+++ Available data
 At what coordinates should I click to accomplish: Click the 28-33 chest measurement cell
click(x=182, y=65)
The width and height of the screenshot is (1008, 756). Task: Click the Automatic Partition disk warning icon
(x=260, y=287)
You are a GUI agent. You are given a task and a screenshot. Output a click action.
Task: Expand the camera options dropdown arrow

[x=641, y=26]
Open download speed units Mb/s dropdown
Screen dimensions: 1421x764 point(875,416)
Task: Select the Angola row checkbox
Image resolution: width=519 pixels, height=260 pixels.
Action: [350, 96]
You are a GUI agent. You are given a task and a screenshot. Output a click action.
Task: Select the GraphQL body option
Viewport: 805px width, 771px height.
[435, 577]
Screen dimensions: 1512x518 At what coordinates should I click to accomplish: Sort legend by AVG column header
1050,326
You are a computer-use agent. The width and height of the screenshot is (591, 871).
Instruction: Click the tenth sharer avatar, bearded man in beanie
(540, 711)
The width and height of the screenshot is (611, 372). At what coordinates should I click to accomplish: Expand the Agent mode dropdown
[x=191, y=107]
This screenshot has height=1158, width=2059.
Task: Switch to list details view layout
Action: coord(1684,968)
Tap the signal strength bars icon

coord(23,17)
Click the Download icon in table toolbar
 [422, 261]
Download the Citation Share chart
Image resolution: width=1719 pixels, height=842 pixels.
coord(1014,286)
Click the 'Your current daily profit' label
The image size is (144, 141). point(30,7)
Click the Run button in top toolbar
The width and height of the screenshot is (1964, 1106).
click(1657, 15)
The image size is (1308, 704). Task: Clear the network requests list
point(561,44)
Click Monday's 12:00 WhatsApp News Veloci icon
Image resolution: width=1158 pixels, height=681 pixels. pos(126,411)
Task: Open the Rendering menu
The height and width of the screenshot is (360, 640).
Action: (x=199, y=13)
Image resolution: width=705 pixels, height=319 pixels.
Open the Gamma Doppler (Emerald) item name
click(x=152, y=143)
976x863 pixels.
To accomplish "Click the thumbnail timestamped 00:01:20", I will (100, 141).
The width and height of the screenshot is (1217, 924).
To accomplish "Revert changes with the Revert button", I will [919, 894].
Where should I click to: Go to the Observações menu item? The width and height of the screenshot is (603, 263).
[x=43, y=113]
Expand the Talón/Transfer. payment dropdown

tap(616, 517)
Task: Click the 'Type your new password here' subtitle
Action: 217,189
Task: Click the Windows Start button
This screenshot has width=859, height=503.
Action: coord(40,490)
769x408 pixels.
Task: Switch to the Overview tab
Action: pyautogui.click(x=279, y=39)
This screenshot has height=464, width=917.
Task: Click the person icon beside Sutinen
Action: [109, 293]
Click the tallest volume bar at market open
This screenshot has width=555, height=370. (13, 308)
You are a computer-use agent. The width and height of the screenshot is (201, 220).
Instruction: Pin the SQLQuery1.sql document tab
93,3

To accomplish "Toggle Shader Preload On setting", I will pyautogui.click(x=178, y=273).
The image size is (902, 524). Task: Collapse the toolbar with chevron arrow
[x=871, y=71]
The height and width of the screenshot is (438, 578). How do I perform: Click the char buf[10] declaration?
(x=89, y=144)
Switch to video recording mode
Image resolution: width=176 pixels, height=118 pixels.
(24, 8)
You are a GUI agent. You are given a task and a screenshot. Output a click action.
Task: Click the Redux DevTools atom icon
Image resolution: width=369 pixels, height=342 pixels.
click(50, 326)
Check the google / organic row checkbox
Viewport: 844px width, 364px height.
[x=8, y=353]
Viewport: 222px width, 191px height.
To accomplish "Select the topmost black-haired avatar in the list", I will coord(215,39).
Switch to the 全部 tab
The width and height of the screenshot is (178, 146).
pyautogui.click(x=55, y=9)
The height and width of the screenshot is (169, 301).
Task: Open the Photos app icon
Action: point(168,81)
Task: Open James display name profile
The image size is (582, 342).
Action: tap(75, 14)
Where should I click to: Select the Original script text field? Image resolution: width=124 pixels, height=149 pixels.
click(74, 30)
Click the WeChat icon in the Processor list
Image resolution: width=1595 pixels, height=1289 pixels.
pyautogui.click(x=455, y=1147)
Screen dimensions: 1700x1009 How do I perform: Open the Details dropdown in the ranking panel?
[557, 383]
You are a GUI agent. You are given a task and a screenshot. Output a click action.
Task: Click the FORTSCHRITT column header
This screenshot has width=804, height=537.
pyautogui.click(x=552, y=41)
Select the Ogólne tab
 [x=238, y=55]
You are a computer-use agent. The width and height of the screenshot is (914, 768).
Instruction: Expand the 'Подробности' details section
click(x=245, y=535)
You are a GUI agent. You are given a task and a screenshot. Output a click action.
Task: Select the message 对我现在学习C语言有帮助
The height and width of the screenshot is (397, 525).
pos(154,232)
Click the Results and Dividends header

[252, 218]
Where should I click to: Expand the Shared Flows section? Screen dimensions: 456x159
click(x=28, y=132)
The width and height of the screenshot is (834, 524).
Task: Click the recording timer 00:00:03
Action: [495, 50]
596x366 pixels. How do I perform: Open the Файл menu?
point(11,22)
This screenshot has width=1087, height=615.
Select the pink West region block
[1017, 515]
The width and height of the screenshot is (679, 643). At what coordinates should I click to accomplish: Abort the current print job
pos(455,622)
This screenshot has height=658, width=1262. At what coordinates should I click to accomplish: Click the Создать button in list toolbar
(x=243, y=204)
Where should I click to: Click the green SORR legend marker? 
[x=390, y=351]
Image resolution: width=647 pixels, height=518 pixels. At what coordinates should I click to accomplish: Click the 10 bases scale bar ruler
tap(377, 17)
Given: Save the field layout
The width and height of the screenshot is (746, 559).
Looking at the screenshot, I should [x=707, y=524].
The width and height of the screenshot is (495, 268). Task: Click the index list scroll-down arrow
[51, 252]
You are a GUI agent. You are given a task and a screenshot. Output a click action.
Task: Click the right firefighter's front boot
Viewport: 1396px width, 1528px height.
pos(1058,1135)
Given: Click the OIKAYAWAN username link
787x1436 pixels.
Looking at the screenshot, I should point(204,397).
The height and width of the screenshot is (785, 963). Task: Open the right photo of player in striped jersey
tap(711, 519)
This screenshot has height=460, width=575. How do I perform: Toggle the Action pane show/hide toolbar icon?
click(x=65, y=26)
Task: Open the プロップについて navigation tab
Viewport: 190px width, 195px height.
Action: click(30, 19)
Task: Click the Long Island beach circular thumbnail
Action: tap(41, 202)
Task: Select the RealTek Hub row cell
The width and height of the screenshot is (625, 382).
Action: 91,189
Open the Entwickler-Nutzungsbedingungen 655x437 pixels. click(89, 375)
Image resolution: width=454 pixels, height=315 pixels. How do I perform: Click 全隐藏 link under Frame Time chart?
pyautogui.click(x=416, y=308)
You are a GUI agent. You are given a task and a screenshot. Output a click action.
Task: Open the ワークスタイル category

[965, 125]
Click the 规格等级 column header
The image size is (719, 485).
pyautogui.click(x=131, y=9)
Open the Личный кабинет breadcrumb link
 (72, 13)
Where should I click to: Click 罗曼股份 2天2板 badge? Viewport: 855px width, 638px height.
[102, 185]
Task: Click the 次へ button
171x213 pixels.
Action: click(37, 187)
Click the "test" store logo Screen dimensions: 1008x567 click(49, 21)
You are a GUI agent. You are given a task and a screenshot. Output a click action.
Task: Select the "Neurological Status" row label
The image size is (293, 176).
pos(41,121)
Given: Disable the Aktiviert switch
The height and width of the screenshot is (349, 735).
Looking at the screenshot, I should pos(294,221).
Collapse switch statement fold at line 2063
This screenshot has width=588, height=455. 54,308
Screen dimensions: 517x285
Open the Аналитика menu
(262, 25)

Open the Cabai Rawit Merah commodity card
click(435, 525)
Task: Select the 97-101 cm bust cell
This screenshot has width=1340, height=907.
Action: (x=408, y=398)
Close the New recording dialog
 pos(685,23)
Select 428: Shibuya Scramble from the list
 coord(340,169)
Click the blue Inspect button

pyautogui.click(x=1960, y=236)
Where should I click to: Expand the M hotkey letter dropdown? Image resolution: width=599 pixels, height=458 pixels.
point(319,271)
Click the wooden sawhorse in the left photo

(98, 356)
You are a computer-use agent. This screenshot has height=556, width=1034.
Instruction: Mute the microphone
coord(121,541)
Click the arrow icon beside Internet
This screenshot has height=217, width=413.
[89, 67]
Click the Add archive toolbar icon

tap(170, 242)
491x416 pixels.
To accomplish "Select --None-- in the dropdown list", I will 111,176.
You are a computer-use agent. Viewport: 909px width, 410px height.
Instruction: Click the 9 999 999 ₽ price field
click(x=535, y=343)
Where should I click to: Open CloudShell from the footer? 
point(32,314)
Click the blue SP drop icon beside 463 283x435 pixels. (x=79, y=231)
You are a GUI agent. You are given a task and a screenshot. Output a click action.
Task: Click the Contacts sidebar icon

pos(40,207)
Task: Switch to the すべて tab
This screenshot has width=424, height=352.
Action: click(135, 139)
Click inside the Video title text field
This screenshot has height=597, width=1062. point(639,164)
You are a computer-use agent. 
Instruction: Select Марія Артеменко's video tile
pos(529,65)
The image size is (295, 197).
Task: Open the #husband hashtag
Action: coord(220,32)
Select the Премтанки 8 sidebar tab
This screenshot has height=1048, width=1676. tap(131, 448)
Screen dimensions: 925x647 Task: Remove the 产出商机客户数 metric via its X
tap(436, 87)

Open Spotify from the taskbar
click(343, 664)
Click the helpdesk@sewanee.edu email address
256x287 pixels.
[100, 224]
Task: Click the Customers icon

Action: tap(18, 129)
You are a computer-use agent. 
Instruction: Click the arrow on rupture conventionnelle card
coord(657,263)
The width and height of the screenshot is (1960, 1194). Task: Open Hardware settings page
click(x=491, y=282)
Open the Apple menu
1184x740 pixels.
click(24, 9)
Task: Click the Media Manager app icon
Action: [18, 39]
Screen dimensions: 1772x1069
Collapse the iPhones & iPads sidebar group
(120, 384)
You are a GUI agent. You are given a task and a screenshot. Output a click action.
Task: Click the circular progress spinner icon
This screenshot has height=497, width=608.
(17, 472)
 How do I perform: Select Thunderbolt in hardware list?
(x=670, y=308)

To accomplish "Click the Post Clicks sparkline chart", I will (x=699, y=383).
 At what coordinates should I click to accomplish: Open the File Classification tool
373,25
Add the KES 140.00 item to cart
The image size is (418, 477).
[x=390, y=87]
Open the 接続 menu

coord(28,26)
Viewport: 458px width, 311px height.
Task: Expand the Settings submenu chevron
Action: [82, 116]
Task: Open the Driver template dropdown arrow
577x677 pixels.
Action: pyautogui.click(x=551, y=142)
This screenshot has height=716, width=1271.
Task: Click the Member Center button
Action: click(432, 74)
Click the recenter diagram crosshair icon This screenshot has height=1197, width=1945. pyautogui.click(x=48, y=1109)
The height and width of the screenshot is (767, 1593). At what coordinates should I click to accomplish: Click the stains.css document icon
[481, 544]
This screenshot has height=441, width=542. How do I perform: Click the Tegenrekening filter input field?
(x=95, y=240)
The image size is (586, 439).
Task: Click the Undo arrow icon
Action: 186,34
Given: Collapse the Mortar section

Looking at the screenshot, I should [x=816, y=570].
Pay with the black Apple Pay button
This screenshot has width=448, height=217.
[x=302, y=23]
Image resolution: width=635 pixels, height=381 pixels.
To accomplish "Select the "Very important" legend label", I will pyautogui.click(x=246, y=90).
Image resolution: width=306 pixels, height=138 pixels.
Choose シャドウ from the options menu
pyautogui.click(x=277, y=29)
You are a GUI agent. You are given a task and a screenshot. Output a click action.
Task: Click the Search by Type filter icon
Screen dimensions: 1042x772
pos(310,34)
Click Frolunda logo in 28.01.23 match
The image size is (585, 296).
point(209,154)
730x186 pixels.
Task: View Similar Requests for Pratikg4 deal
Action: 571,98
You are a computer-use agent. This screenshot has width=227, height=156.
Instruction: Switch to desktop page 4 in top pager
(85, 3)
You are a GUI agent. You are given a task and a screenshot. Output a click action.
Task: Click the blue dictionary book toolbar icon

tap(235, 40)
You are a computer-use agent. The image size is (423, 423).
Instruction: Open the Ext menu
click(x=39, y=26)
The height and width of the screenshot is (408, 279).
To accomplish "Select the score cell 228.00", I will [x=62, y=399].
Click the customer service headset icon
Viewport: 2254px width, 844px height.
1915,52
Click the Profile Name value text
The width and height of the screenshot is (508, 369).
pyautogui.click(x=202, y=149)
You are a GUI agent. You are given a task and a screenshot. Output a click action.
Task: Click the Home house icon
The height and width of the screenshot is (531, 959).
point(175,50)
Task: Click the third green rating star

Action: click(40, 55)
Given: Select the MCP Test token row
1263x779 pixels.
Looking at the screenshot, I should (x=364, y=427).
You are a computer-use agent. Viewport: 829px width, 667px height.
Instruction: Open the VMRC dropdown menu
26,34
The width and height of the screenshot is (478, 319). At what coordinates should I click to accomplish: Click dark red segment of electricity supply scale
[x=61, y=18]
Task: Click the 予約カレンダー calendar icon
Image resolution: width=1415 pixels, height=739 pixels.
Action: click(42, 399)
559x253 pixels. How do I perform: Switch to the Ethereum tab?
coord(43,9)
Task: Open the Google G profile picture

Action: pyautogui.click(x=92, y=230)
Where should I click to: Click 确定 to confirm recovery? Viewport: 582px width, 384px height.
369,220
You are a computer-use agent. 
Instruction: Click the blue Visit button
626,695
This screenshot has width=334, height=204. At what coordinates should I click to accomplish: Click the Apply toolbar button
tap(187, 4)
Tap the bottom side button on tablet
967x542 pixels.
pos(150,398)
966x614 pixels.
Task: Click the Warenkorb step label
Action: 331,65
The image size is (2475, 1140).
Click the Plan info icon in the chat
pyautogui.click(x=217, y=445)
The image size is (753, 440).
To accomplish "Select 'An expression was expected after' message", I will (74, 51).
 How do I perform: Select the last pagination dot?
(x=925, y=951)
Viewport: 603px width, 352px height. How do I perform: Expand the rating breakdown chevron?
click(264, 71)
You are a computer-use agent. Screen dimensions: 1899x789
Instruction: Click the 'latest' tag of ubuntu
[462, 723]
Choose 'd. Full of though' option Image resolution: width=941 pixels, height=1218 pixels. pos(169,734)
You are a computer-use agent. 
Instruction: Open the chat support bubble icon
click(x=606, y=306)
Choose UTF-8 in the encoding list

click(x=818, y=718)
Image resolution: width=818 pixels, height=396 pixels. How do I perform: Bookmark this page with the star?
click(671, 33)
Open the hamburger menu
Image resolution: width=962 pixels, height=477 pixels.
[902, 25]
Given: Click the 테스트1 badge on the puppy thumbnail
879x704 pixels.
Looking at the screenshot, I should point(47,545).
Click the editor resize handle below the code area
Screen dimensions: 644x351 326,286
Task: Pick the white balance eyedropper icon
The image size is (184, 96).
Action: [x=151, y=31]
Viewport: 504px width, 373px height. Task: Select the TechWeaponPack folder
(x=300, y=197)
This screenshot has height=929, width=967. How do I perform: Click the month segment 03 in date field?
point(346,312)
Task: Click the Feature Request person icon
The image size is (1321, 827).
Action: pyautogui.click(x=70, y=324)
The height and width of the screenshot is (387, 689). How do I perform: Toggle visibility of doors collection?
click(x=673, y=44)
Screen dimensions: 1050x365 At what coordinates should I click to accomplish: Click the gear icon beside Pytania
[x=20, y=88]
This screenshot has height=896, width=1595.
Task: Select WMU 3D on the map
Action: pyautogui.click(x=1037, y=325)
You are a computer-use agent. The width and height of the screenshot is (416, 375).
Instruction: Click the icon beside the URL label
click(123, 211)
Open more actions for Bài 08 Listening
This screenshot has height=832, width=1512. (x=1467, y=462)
++++++
## Request
Copy out the stretch of the records above from the line containing "Open the hamburger menu" through the line containing "Looking at the screenshot, I should point(47,545).", keeping every line as it appears.

## Result of the task
Open the hamburger menu
Image resolution: width=962 pixels, height=477 pixels.
[902, 25]
Given: Click the 테스트1 badge on the puppy thumbnail
879x704 pixels.
Looking at the screenshot, I should point(47,545).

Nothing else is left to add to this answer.